L’offre numérique éditoriale pour les étudiants de niveau licence prend généralement la forme de livres numériques qui sont des fac-similés du livre imprimé. Ce type de support est difficilement repérable dans les statistiques éditoriales comme sur les plates-formes d’éditeur ou d’agrégateur.
Les ventes de livres numériques aux particuliers restant faibles, les éditeurs se tournent vers les clients professionnels et les bibliothèques, mais ils redoutent le piratage des fichiers et l’impact du numérique sur les ventes de livres papier. Ils retardent ainsi souvent la diffusion numérique des nouvelles éditions et mettent en oeuvre des dispositifs de gestion des droits numériques jugés pénalisants par les utilisateurs.

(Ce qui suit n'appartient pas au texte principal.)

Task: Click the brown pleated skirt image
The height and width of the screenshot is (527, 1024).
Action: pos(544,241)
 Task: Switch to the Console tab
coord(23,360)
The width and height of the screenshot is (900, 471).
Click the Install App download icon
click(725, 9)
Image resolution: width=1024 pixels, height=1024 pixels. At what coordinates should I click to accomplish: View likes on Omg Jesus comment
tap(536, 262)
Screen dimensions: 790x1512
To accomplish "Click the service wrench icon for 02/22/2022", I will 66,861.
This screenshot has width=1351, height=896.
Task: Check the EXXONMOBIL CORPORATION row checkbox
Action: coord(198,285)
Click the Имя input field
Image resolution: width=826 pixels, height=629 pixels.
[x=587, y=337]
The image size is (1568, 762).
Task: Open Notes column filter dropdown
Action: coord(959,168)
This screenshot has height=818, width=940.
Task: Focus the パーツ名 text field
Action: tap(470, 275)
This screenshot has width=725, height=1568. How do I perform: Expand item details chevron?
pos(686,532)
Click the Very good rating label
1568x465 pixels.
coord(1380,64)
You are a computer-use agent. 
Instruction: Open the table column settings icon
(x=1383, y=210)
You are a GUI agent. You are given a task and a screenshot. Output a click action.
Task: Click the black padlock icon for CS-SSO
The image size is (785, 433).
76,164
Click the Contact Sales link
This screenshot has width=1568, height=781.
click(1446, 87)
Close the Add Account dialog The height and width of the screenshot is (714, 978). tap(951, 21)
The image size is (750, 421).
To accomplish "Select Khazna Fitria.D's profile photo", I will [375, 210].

Un certain nombre d’offres faites aux établissements, négociées pour la plupart par le consortium Couperin, comportent des livres numériques pour les étudiants de niveau licence, mais de façon encore trop restreinte, peu lisible et peu visible, compliquée d’accès, dispersée sur des plates-formes hétérogènes et souvent peu ergonomiques.
En dépit de ses réticences vis-à-vis des modèles économiques pratiqués dans le cadre du « Prêt numérique en bibliothèque » (PNB), Couperin a incité les bibliothèques de l’enseignement supérieur à expérimenter ce dispositif, mais la réalisation du test nécessite au préalable des développements informatiques.

Achetés (souvent sans possibilité de récupérer les fichiers) ou acquis par abonnement, au titre à titre ou par bouquet, les livres numériques, en l’absence d’un régime de droit de prêt similaire à celui qui régit le prêt de livres imprimés, sont soumis à des modèles économiques très divers selon les licences d’usage établies par les fournisseurs. L’accès illimité, qui correspondrait aux attentes et aux besoins de l’enseignement supérieur, n’est pas la règle.

Cette étude sur « L’offre numérique éditoriale pour les étudiants » ébauche ainsi un état des lieux du marché mais aussi de l'offre qui en résulte en bibliothèques. Les facteurs défavorables à son développement et sa diffusion sont mis en balance avec les atouts et les opportunités qui pourraient permettre d'aller de l'avant dans un domaine qui fait l'objet de nombreuses réflexions et propositions depuis quinze ans sans avancées décisives.